§ **WHAT TO WORK ON**: Where does "Management" appear in the data? Return each line that holds it.

══ RECORD SET ══

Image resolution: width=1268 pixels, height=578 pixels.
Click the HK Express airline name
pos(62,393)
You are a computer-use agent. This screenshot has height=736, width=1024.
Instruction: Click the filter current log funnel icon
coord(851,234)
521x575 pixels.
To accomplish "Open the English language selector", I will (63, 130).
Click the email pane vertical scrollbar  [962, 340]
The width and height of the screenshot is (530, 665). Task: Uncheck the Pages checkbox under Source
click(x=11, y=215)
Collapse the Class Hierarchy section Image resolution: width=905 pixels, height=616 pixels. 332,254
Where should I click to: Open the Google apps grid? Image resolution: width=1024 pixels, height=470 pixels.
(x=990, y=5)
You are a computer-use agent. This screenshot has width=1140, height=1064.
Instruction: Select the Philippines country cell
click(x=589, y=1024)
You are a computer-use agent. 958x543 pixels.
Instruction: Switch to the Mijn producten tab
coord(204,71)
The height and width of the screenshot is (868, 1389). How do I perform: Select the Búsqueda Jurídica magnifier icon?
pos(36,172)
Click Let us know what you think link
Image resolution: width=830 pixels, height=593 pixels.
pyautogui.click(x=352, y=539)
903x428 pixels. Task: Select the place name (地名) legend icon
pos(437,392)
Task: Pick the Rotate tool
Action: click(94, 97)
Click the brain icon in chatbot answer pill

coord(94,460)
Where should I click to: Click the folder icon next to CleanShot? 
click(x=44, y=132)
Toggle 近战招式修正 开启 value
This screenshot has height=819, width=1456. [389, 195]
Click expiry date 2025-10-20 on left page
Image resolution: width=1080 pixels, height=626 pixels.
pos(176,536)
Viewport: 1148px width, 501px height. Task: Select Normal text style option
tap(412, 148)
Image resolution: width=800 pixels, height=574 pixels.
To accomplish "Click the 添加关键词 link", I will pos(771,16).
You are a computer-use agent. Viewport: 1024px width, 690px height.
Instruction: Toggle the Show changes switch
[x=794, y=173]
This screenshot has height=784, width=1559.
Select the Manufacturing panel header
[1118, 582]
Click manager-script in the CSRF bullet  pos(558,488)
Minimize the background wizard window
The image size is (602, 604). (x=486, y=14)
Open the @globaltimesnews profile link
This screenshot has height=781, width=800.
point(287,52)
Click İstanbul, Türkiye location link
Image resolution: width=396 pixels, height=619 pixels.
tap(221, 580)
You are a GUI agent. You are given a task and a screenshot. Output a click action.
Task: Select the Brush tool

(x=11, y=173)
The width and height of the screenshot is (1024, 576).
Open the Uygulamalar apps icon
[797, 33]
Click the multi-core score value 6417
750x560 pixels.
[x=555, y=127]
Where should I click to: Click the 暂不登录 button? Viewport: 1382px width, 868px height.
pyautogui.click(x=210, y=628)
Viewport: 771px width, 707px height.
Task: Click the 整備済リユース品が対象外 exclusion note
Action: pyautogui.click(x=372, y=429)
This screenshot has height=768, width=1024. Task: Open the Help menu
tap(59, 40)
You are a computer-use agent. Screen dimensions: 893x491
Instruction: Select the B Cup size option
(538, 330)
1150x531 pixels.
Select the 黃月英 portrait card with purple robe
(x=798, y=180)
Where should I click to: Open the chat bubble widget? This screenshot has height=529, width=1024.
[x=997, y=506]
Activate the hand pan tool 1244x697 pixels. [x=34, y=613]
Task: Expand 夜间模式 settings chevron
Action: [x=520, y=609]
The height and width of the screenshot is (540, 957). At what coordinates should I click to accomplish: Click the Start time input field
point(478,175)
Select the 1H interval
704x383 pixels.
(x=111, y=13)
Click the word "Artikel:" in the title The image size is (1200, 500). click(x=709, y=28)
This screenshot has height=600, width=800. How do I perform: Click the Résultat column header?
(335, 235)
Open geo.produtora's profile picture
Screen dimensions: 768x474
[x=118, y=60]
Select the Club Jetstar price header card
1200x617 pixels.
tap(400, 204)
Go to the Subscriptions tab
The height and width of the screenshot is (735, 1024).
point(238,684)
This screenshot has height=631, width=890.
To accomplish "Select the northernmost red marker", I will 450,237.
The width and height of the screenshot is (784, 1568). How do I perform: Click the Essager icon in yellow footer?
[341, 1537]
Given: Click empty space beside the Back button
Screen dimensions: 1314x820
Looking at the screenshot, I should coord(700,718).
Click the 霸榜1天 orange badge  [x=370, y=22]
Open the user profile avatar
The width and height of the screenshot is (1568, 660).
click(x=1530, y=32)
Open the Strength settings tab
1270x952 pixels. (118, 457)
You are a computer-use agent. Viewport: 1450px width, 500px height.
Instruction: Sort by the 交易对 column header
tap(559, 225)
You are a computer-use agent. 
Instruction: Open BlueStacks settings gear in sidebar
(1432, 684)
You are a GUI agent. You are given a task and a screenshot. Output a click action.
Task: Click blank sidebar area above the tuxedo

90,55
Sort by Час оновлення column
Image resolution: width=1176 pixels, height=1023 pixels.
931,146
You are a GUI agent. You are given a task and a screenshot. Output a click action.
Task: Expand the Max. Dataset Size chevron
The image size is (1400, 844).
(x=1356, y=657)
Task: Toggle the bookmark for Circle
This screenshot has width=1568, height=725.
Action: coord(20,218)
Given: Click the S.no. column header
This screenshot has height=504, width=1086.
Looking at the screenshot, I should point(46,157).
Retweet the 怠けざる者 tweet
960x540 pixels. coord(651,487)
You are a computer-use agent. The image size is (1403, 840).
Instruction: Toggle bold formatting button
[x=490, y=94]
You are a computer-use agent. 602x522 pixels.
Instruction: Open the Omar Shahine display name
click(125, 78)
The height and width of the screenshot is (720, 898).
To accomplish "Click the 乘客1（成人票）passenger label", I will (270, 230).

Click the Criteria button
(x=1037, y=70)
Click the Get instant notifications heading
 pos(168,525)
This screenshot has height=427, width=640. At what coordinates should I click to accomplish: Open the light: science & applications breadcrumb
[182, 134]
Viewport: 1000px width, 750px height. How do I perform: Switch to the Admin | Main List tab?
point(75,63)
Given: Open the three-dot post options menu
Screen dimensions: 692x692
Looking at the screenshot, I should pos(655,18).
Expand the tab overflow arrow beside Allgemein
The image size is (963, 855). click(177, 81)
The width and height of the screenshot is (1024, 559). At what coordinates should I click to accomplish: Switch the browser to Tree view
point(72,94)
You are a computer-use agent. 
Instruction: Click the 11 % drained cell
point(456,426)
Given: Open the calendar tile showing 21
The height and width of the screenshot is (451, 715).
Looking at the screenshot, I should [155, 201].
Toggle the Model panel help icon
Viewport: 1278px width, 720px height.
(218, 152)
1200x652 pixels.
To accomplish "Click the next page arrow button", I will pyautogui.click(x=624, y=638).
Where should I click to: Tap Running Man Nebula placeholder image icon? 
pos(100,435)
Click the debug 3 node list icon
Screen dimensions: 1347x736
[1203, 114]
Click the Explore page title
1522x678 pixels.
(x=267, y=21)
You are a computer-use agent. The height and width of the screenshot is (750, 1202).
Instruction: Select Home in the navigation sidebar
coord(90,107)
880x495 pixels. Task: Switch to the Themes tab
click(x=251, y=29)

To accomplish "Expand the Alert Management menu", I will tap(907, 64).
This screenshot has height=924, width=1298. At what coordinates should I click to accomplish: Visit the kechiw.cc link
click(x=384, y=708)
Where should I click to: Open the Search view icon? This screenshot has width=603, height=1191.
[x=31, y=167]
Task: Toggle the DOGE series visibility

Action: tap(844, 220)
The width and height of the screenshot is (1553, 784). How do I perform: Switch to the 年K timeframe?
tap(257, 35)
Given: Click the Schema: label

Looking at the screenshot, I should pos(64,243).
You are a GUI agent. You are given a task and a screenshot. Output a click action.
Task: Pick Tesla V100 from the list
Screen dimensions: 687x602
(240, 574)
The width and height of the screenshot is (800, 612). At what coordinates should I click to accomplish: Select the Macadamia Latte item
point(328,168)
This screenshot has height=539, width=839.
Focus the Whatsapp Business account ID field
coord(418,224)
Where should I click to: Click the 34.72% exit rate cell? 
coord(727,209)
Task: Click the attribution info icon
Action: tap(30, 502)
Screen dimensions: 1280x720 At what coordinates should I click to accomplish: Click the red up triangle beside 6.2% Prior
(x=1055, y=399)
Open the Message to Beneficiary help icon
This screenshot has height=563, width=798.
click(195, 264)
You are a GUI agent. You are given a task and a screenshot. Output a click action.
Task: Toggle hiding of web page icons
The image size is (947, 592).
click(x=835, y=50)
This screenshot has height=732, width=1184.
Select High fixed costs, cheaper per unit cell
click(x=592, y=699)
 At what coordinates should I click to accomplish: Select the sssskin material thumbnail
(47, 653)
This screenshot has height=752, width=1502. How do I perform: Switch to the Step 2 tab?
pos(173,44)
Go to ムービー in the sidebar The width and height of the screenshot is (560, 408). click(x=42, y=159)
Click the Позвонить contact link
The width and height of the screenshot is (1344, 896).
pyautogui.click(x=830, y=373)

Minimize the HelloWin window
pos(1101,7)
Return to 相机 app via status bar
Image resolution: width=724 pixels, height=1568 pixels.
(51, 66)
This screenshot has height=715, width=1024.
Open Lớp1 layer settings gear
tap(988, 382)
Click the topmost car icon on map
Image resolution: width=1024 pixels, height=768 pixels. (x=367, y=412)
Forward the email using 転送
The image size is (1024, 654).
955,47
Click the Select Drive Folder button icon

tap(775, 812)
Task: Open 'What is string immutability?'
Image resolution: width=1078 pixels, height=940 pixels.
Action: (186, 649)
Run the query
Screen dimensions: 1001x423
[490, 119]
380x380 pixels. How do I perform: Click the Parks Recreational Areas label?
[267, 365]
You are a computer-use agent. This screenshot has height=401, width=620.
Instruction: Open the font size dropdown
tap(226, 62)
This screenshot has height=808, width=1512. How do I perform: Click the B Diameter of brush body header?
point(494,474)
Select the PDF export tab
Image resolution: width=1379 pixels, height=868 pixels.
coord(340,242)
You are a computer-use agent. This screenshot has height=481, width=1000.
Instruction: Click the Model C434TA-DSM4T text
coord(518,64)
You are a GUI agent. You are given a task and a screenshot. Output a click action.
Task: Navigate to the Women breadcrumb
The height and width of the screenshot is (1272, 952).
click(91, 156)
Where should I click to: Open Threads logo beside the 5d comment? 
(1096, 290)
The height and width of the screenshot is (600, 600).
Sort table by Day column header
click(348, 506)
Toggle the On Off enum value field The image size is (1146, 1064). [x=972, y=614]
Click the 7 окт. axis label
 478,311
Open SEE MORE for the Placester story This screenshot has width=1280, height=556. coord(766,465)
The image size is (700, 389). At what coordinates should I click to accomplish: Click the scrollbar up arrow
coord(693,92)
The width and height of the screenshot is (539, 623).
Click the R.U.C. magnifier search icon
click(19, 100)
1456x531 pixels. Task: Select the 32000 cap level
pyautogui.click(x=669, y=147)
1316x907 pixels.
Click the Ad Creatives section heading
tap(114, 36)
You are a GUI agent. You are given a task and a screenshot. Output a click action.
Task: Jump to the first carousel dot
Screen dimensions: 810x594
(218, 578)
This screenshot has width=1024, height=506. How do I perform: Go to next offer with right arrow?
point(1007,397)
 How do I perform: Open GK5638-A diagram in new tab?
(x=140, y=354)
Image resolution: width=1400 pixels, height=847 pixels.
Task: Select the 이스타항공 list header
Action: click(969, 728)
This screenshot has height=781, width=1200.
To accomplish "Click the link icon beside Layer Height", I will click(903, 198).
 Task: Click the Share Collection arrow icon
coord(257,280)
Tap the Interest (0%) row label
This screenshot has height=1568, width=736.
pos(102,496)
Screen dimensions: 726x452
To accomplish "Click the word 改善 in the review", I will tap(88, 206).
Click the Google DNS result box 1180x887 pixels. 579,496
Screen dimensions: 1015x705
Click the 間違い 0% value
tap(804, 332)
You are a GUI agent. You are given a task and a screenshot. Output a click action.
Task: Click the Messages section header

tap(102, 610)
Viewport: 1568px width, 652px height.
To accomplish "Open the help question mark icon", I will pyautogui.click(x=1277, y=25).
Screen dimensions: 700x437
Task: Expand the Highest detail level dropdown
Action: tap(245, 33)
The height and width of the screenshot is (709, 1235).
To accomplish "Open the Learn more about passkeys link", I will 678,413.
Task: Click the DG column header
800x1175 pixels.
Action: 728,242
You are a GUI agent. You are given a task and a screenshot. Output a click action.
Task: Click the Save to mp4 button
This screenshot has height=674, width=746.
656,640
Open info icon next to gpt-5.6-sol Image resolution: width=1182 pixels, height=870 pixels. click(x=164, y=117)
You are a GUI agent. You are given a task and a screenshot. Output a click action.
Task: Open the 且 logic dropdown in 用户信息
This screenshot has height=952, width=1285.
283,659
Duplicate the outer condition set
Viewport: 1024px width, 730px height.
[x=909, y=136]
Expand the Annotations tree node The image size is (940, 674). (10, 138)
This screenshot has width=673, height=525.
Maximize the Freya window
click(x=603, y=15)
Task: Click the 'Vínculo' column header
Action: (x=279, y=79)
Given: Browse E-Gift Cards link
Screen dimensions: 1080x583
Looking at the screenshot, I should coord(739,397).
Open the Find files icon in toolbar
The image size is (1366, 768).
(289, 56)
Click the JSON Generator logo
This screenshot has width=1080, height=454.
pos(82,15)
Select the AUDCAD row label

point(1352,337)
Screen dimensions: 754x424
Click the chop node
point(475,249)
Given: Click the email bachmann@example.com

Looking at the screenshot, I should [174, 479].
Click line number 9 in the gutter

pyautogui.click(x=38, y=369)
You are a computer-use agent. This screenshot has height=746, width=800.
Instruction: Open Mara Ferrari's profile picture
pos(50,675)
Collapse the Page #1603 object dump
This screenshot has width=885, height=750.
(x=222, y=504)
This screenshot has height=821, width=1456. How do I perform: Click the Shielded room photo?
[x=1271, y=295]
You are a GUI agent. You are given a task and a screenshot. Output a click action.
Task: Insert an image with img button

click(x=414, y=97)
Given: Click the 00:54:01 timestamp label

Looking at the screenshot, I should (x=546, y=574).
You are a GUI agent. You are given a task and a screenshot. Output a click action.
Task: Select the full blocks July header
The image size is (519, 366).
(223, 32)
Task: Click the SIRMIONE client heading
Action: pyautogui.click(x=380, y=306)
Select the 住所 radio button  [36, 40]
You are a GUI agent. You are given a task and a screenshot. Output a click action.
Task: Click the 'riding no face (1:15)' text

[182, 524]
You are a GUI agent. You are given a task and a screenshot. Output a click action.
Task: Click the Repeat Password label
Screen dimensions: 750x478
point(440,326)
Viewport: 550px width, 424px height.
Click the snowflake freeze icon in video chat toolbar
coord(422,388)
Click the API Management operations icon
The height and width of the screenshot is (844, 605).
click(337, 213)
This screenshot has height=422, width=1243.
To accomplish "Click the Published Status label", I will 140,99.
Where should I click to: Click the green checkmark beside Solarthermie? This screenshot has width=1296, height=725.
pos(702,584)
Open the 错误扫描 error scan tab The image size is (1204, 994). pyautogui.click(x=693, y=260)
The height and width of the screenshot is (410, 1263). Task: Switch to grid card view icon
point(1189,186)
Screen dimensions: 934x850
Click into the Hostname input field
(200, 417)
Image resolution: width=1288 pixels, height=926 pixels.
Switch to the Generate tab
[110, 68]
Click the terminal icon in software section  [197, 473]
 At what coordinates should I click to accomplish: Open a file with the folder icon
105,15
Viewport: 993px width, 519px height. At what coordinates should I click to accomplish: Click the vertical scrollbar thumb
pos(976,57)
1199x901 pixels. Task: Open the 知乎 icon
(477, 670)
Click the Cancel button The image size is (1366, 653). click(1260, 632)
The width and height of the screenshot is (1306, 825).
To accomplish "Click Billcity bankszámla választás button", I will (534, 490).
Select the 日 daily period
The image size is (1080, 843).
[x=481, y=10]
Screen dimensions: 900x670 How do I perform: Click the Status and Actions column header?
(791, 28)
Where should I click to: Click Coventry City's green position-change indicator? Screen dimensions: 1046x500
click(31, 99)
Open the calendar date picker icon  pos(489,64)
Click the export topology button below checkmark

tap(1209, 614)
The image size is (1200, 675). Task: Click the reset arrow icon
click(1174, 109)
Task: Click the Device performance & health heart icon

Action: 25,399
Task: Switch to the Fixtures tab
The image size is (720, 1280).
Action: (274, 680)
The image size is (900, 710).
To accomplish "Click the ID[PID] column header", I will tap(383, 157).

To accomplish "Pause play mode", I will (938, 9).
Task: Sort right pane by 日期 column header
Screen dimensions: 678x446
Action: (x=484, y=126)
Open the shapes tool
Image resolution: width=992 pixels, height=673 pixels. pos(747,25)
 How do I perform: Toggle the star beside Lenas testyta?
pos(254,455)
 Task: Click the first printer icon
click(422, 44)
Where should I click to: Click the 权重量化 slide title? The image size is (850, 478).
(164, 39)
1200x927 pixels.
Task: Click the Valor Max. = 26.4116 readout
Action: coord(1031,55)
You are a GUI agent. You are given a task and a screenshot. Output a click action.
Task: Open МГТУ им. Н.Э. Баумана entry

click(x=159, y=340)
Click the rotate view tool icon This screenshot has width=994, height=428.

═══

§ **WRITTEN ANSWER**:
To accomplish "Expand the Alert Management menu", I will tap(907, 64).
Click the API Management operations icon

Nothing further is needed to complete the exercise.